Todos estos principios se deben traducir también en medidas concretas, según la propuesta lanzada por las familias. Así, en el caso de la laicidad, significa sacar la religión, en todas sus confesiones, del ámbito escolar. La inclusión supone que la organización de los centros y del currículo debe ser flexible, para que ayudar a casa alumno en el momento en el que tenga dificultades. Además, su idea es que el currículo, al margen de los conocimientos necesarios por materia, reconozca la diversidad individual, cultural y sexual, la igualdad entre los sexos y la actual crisis ecológica.

Algunas medidas vienen de atrás.

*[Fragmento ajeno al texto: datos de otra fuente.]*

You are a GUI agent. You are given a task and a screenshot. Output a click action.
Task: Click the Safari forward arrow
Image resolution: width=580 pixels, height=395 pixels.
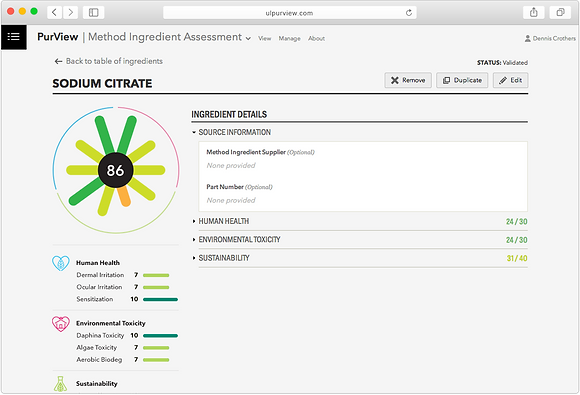(70, 13)
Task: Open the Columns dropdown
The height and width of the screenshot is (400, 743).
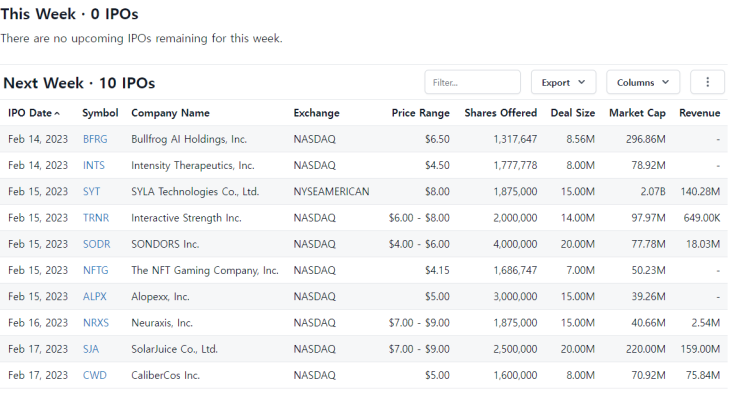Action: [x=643, y=82]
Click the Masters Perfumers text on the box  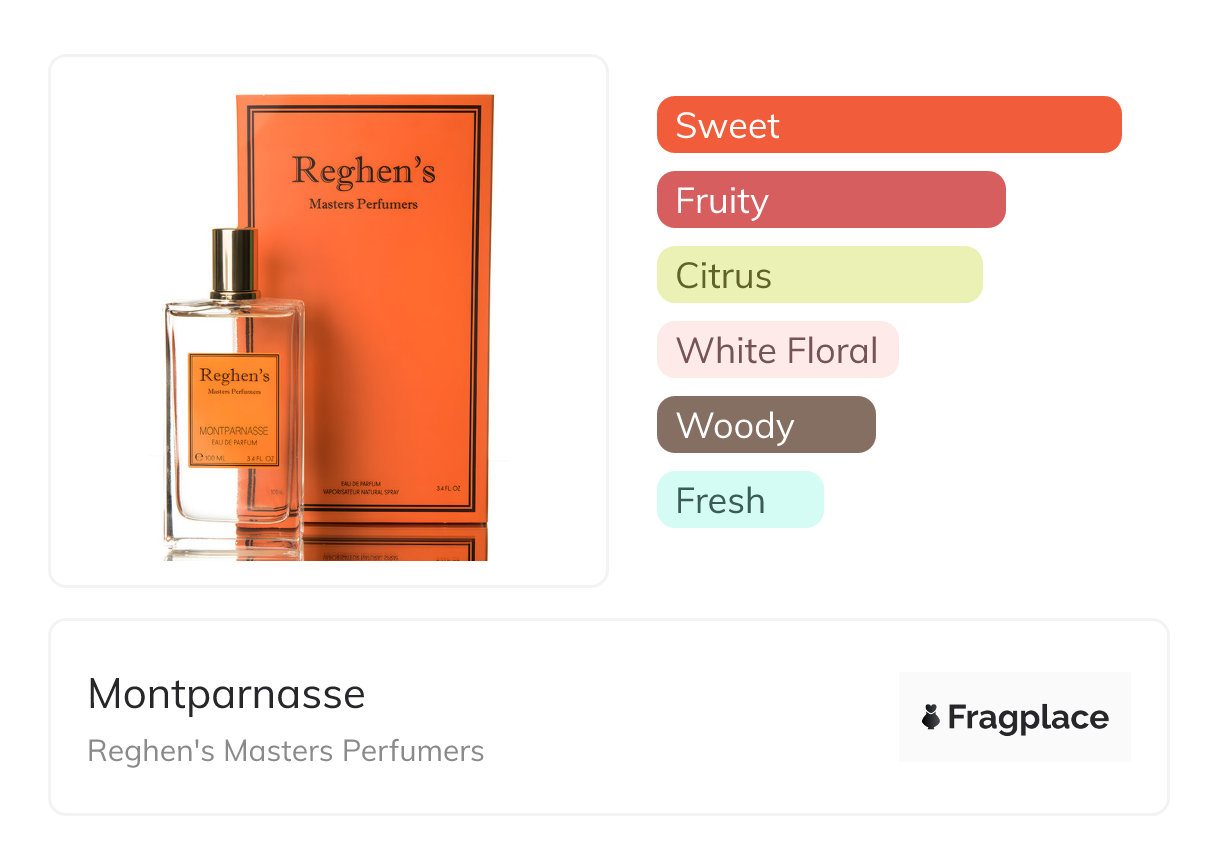tap(364, 204)
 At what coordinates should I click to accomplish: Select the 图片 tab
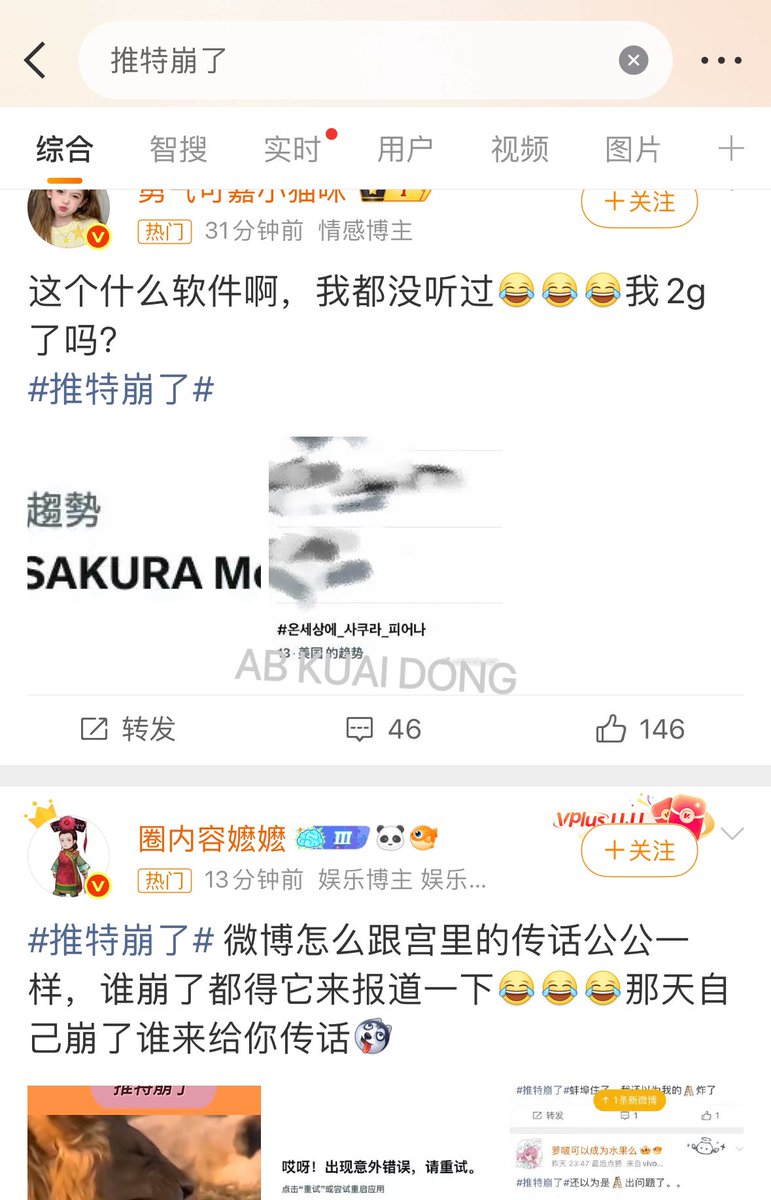coord(633,150)
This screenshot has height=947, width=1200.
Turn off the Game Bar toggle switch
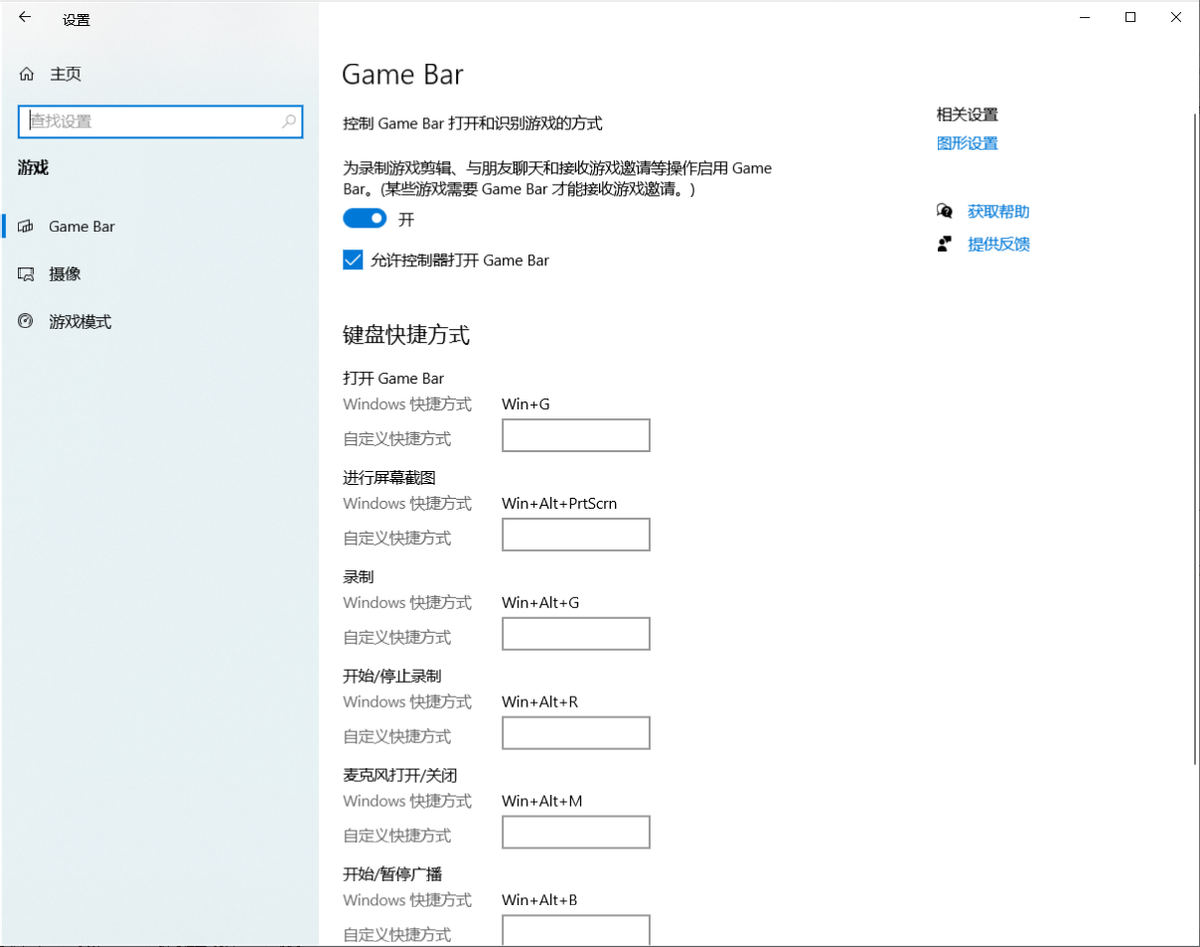[x=365, y=218]
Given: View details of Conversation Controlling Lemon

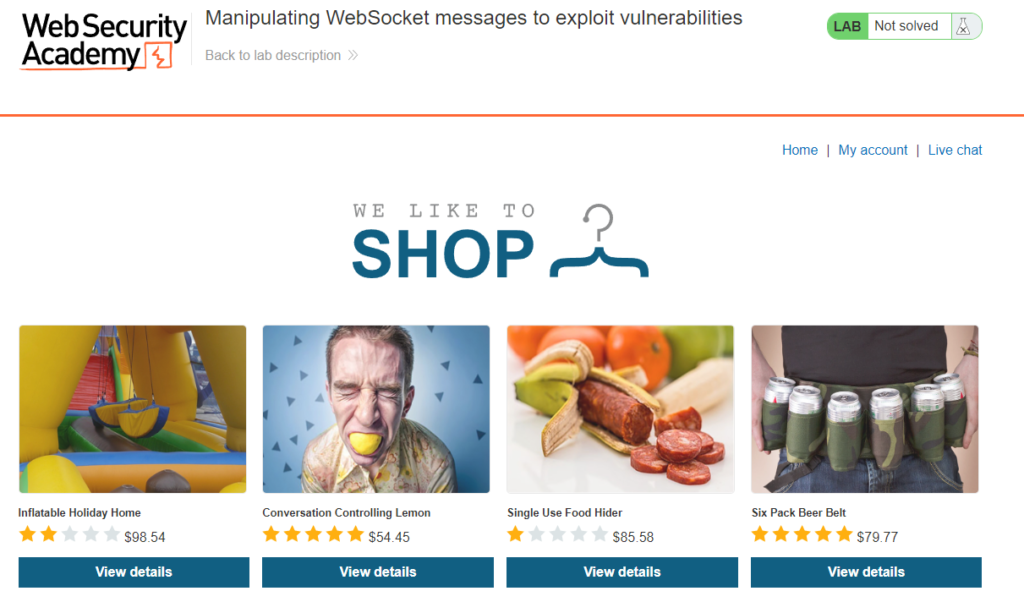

Tal y como Ceapa y algunos sindicatos llevan años reivindicando, reclama la eliminación de la red concertada, para que los fondos públicos se destinen únicamente a escuelas públicas y no a entidades privadas. Su propuesta es que este cambio de modelo y la fusión de las dos redes actuales en una sola se realicen de forma progresiva y negociada. La administración tendría que negociar con los centros privados-concertados su integración voluntaria en la red pública o el fin de las subvenciones de las administraciones.

Los docentes

La propuesta de las familias también tiene en cuenta otro pilar del sistema educativo: a los profesores y maestros. Incluye la necesidad de disponer de docentes comprometidos, que actúen como educadores, formados en contenidos que van más allá del currículo de sus materias, potenciando la investigación y la innovación educativa. Considera la formación permanente como un derecho y una obligación del profesorado y exige a las administraciones que garantice la estabilidad de las plantillas, su autonomía y la igualdad de condiciones socioeconómicas. En cuanto a la dirección de los centros, sugiere que sea «colegiada, voluntaria y renovable, con una limitación en el tiempo en el desempeño del cargo».

Para conseguir poner en pie este modelo, son necesarios más recursos. Los padres son conscientes de que se necesita dinero y reclaman una política presupuestaria que devuelva a la educación a la etapa previa a la crisis, con el compromiso explícito de aumentar de forma progresiva el gasto hasta alcanzar el 7% del Producto Interior Bruto (PIB). Para paliar las desigualdades entre territorios, alude a la creación der un fondo de compensación educativa.